8-K 1 d474328d8k.htm FORM 8-K Form 8-K

 

 

UNITED STATES

SECURITIES AND EXCHANGE COMMISSION

Washington D.C. 20549

 

 

FORM 8-K

 

 

CURRENT REPORT

Pursuant to Section 13 or 15(d) of the

Securities Exchange Act of 1934

Date of report (Date of earliest event reported): January 21, 2013

 

 

OM GROUP, INC.

(Exact Name of Registrant as Specified in Its Charter)

 

 

 

Delaware   001-12515   52-1736882

(State or other jurisdiction

of incorporation)

 

(Commission

File Number)

 

(I.R.S. Employer

Identification Number)

127 Public Square

1500 Key Tower

Cleveland, Ohio

  44114-1221
(Address of principal executive offices)   (Zip code)

(216) 781-0083

(Registrant’s telephone number, including area code)

 

 

Check the appropriate box below if the Form 8-K filling is intended to simultaneously satisfy the filing obligation of the registrant under any of the following provisions:

 

¨ Written communications pursuant to Rule 425 under the Securities Act (17 CFR 230.425)

 

¨ Soliciting material pursuant to Rule 14a-12 under the Exchange Act (17 CFR 240.14a-12)

 

¨ Pre-commencement communications pursuant to Rule 14d-2(b) under the Exchange Act (17 CFR 240.14d.2(b))

 

¨ Pre-commencement communications pursuant to Rule 13e-4(c) under the Exchange Act (17 CFR 240.13e.4(c))

 

 

 


Item 1.01. Entry into a Material Definitive Agreement.
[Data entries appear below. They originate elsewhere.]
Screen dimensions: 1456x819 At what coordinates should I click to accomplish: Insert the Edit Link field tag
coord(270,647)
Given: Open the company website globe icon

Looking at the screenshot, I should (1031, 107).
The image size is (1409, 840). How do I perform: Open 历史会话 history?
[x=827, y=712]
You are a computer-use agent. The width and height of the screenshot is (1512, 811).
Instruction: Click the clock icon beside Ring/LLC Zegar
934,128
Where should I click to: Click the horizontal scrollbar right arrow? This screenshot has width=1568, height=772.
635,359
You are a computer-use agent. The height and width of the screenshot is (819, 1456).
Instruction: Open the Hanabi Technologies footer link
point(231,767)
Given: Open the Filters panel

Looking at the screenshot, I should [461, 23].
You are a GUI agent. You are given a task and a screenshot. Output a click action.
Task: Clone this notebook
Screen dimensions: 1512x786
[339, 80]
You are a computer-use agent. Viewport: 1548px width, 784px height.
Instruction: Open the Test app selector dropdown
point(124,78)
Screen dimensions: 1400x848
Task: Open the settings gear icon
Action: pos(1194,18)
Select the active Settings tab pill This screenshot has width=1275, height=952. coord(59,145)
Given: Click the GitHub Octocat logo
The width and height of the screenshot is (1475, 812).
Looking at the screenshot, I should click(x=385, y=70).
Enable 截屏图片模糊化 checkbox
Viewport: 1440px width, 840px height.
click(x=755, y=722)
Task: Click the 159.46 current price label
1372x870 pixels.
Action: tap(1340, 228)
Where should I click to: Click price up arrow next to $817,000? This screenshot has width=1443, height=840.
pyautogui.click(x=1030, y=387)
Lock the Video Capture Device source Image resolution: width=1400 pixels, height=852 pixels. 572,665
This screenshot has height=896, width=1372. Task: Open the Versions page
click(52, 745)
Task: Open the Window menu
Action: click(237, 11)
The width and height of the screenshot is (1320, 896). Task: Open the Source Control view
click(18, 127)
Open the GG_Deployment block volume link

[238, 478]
On January 21, 2013, OM Group, Inc. (“OM Group”) and certain of its affiliates, entered into a definitive Asset and Stock Purchase Agreement (the “Purchase Agreement”) with Freeport-McMoRan Corporation and Koboltti Chemical Holdings Limited to divest the cobalt-based business of its Advanced Materials segment for an aggregate purchase price of approximately $325 million in cash at closing, plus a potential earn-out payment over three years of up to $110 million in cash.

The closing purchase price is subject to a customary working capital adjustment. The Purchase Agreement provides for customary representations, warranties, covenants and agreements, including, among others, that each party will use reasonable best efforts to complete the transactions expeditiously.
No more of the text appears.